• Work order 1:
From the infrastructure bill excerpt, list every title or position given to a named person, along with the person who holds it.
• Work order 2:
Write out the passage of the infrastructure bill excerpt between "While nobody ought" and "most people notice..", inclusive.
• Work order 3:
Continue the infrastructure bill excerpt from its last sentence.

*** Opening Extracted text ***

But Michael Hendrix, a senior fellow and director of state and local policy at the Manhattan Institute, said in an interview with VOA that the passage of the bill means that the country needs to transition to a much longer timeline.

“After this bill is signed, infrastructure week will become infrastructure decade,” Hendrix said. “I think we really have to look at a 10-year time horizon to get a bigger sense of the impact here. And even then, just because the spending will come online, and projects will come online, doesn’t mean that they’re going to be finished within that 10-year time horizon.” 

Short-term action 

While nobody ought to expect new bridges to begin going up overnight, there will be some action in the near term — it just won’t be the kind that most people notice..

The legislation approved by Democrats and Republicans in the House and Senate gives Transportation Secretary Pete Buttigieg a pot of $16 billion that he will be able to direct to projects with little or no delay. Hendrix, of the Manhattan Institute, said that he expects much of that will go toward funding preliminary studies and planning, to help states and localities begin preparing for when the full funding begins to come through the system.

*** Closing Extracted text ***
*** Opening Provided records ***

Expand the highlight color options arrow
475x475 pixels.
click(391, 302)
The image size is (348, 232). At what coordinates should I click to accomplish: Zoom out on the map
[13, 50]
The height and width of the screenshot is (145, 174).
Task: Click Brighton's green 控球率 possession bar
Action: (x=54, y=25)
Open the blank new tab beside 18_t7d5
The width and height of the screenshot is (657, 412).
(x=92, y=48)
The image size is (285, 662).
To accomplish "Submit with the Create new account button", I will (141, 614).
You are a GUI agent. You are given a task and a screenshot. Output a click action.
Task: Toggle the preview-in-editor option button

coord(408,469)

*** Closing Provided records ***
*** Opening Provided records ***

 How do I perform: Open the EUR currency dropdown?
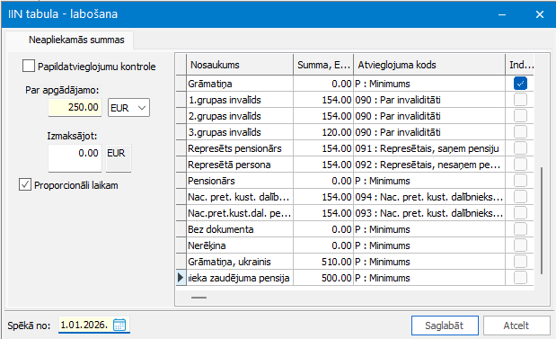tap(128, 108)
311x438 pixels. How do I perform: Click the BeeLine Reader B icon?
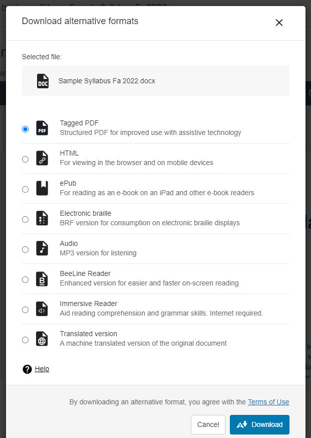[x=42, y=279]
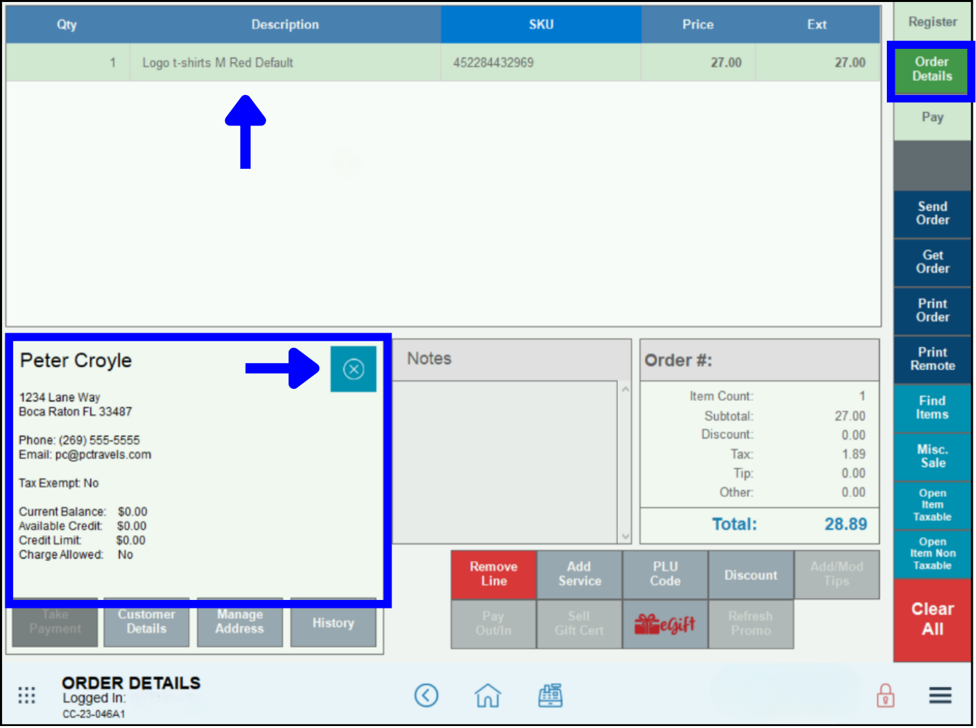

*** Closing Provided records ***
*** Opening Provided records ***

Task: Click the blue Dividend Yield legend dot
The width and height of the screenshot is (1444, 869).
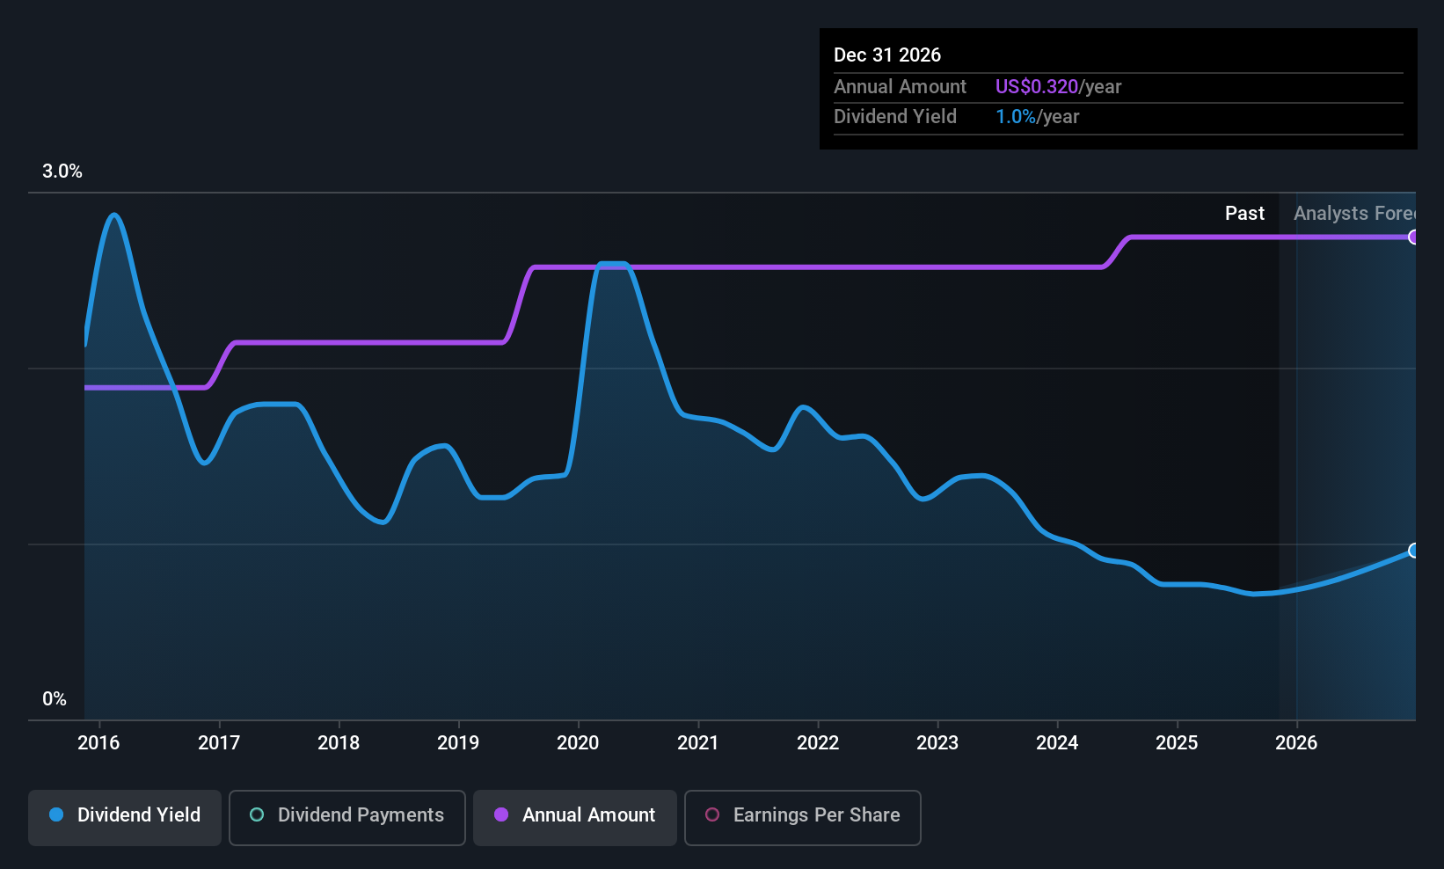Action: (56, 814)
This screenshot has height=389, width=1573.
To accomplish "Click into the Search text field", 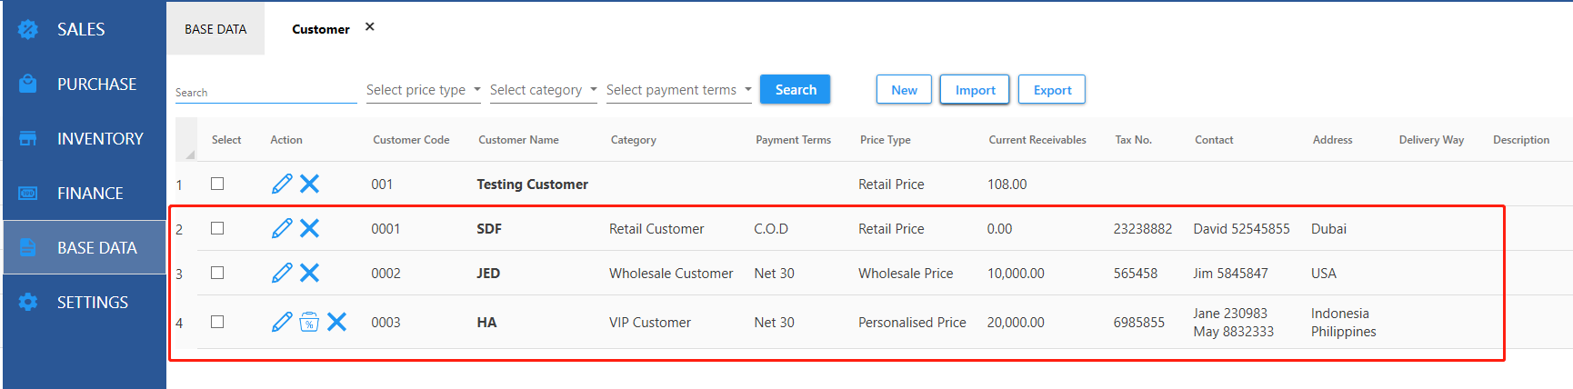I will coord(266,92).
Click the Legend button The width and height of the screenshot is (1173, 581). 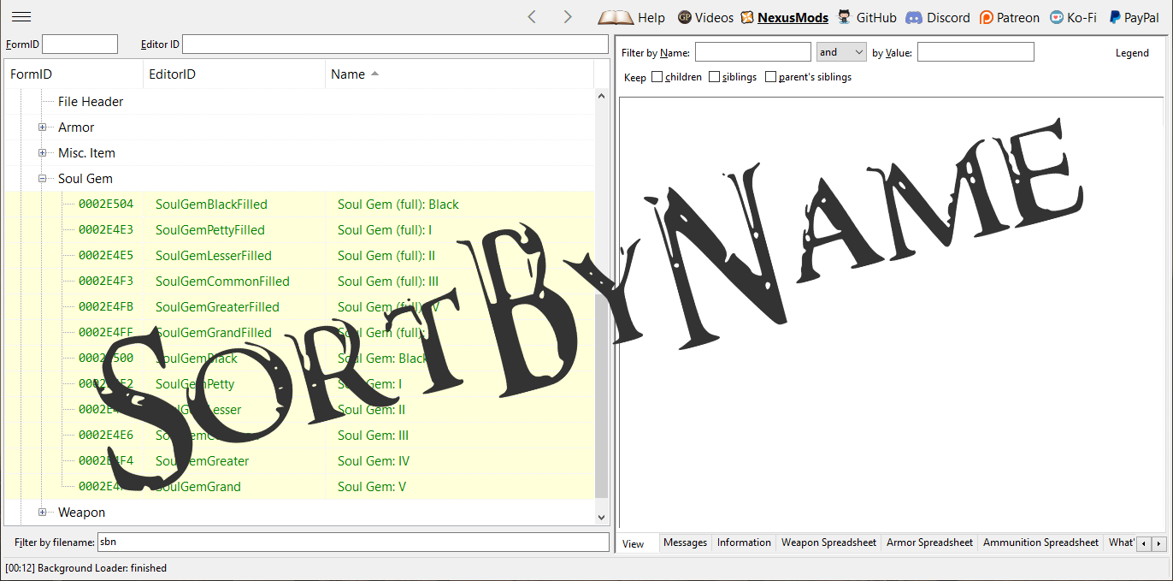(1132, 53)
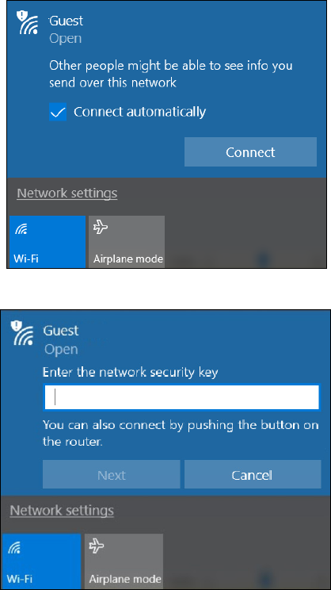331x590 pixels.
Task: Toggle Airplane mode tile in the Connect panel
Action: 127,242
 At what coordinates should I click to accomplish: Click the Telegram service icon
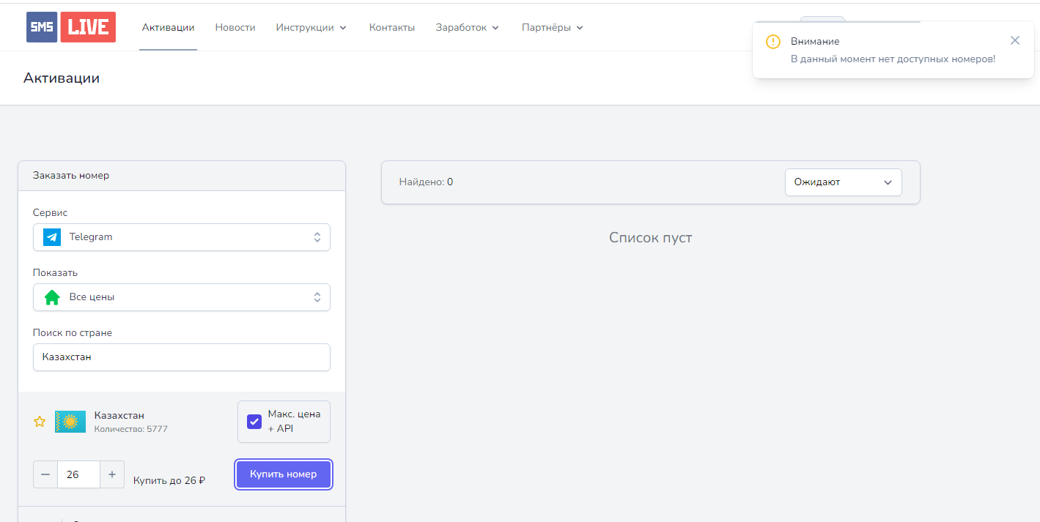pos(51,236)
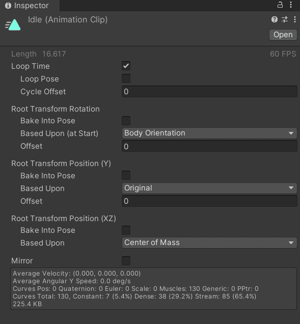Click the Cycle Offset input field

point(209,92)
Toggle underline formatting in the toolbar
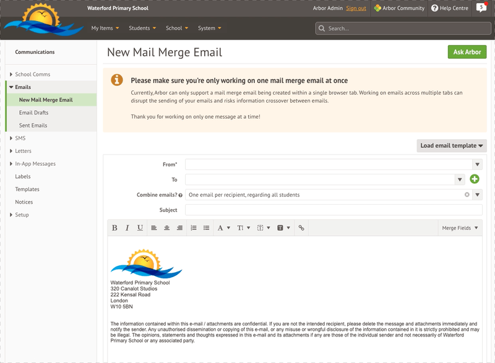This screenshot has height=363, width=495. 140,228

*** Closing Provided records ***

• Your response 1:
- Senior fellow: Michael Hendrix
- Director of state and local policy: Michael Hendrix
- Transportation Secretary: Pete Buttigieg

• Your response 2:
While nobody ought to expect new bridges to begin going up overnight, there will be some action in the near term — it just won’t be the kind that most people notice..

• Your response 3:
Additionally, work could begin more quickly on routine maintenance of existing infrastructure that has been deferred, sometimes for many years, because of lack of funding, Gunalan, the former ASCE president, told VOA.

“I know it’s easier to get excited about new projects, but agencies have been struggling for years to maintain their existing assets in good repair,” he said. “Maintenance of existing assets is probably something that can be done sooner than any new projects can come online.”

Medium term 

A number of major projects that have been in the planning phase — some for years — could begin construction within the next few years, even before the end of Biden’s first term in January 2025. 

“I would suspect in the next four years, we will start to see a lot of major infrastructure projects get under construction — and people will see that construction under way,” said Yonah Freemark, a senior research associate at the Urban Institute in Washington. 

Some of those projects, he said in an interview, include the Gateway Tunnel, a new rail tunnel between New York and New Jersey; replacement of the Brent Spence Bridge, a badly overburdened link between Covington, Kentucky, and Cincinnati; a new rail bridge across the Potomac River connecting Washington, D.C., and northern Virginia; and a continuation of work on high-speed rail networks in California.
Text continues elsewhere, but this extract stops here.